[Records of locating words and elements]
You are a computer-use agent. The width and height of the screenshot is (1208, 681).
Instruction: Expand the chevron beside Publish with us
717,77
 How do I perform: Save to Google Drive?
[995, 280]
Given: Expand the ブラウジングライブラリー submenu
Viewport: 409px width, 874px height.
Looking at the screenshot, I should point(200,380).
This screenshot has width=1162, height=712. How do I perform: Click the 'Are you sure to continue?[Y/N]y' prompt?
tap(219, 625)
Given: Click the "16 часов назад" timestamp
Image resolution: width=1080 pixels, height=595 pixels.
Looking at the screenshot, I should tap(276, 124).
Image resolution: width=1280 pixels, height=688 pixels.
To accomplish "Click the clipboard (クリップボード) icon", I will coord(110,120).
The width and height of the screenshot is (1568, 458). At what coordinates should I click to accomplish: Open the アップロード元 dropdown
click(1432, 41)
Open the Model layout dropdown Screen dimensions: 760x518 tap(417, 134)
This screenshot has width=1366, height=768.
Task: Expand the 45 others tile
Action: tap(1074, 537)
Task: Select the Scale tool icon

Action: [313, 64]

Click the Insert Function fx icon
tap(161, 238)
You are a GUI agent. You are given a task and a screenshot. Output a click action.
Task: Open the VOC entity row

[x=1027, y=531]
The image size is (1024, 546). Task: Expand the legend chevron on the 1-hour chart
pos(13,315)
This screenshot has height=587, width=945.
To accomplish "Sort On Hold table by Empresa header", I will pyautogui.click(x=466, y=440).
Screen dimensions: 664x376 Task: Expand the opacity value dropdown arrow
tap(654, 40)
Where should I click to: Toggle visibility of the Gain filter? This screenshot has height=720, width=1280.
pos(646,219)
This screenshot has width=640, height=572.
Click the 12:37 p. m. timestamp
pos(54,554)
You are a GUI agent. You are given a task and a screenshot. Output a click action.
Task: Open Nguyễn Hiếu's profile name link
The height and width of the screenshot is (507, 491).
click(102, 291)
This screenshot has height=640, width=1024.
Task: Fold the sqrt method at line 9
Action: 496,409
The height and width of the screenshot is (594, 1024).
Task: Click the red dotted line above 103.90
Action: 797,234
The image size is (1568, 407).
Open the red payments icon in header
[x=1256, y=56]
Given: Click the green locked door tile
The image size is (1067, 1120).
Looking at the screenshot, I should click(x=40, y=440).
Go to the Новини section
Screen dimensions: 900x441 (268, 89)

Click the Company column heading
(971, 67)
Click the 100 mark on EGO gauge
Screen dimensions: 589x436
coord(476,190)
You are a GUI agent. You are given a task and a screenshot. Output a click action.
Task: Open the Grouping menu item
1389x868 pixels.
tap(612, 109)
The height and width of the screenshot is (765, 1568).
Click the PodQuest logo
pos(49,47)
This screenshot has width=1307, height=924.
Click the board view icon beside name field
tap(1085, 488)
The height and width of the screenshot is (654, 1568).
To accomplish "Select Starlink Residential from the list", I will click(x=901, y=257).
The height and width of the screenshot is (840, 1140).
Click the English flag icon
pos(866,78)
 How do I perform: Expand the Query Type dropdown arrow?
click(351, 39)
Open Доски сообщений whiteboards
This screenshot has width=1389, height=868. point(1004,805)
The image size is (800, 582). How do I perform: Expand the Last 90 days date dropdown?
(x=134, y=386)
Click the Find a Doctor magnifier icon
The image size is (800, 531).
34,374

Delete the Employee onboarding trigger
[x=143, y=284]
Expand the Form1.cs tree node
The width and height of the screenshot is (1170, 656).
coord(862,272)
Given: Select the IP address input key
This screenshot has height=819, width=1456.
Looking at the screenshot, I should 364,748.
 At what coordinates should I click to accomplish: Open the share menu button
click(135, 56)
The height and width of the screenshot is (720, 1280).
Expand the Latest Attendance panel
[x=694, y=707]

THE EXERCISE: Update all the records above, replacing "Find a Doctor" with "Find a Clinic" and leaving everything else unchanged.

TASK SOLUTION:
You are a computer-use agent. The width and height of the screenshot is (1208, 681).
Instruction: Expand the chevron beside Publish with us
717,77
 How do I perform: Save to Google Drive?
[995, 280]
Given: Expand the ブラウジングライブラリー submenu
Viewport: 409px width, 874px height.
Looking at the screenshot, I should point(200,380).
This screenshot has width=1162, height=712. How do I perform: Click the 'Are you sure to continue?[Y/N]y' prompt?
tap(219, 625)
Given: Click the "16 часов назад" timestamp
Image resolution: width=1080 pixels, height=595 pixels.
Looking at the screenshot, I should tap(276, 124).
Image resolution: width=1280 pixels, height=688 pixels.
To accomplish "Click the clipboard (クリップボード) icon", I will coord(110,120).
The width and height of the screenshot is (1568, 458). At what coordinates should I click to accomplish: Open the アップロード元 dropdown
click(1432, 41)
Open the Model layout dropdown Screen dimensions: 760x518 tap(417, 134)
This screenshot has width=1366, height=768.
Task: Expand the 45 others tile
Action: tap(1074, 537)
Task: Select the Scale tool icon

Action: [313, 64]

Click the Insert Function fx icon
tap(161, 238)
You are a GUI agent. You are given a task and a screenshot. Output a click action.
Task: Open the VOC entity row

[x=1027, y=531]
The image size is (1024, 546). Task: Expand the legend chevron on the 1-hour chart
pos(13,315)
This screenshot has height=587, width=945.
To accomplish "Sort On Hold table by Empresa header", I will pyautogui.click(x=466, y=440).
Screen dimensions: 664x376 Task: Expand the opacity value dropdown arrow
tap(654, 40)
Where should I click to: Toggle visibility of the Gain filter? This screenshot has height=720, width=1280.
pos(646,219)
This screenshot has width=640, height=572.
Click the 12:37 p. m. timestamp
pos(54,554)
You are a GUI agent. You are given a task and a screenshot. Output a click action.
Task: Open Nguyễn Hiếu's profile name link
The height and width of the screenshot is (507, 491).
click(102, 291)
This screenshot has height=640, width=1024.
Task: Fold the sqrt method at line 9
Action: 496,409
The height and width of the screenshot is (594, 1024).
Task: Click the red dotted line above 103.90
Action: 797,234
The image size is (1568, 407).
Open the red payments icon in header
[x=1256, y=56]
Given: Click the green locked door tile
The image size is (1067, 1120).
Looking at the screenshot, I should click(x=40, y=440).
Go to the Новини section
Screen dimensions: 900x441 (268, 89)

Click the Company column heading
(971, 67)
Click the 100 mark on EGO gauge
Screen dimensions: 589x436
coord(476,190)
You are a GUI agent. You are given a task and a screenshot. Output a click action.
Task: Open the Grouping menu item
1389x868 pixels.
tap(612, 109)
The height and width of the screenshot is (765, 1568).
Click the PodQuest logo
pos(49,47)
This screenshot has width=1307, height=924.
Click the board view icon beside name field
tap(1085, 488)
The height and width of the screenshot is (654, 1568).
To accomplish "Select Starlink Residential from the list", I will click(x=901, y=257).
The height and width of the screenshot is (840, 1140).
Click the English flag icon
pos(866,78)
 How do I perform: Expand the Query Type dropdown arrow?
click(351, 39)
Open Доски сообщений whiteboards
This screenshot has width=1389, height=868. point(1004,805)
The image size is (800, 582). How do I perform: Expand the Last 90 days date dropdown?
(x=134, y=386)
Click the Find a Clinic magnifier icon
The image size is (800, 531).
34,374

Delete the Employee onboarding trigger
[x=143, y=284]
Expand the Form1.cs tree node
The width and height of the screenshot is (1170, 656).
coord(862,272)
Given: Select the IP address input key
This screenshot has height=819, width=1456.
Looking at the screenshot, I should 364,748.
 At what coordinates should I click to accomplish: Open the share menu button
click(135, 56)
The height and width of the screenshot is (720, 1280).
Expand the Latest Attendance panel
[x=694, y=707]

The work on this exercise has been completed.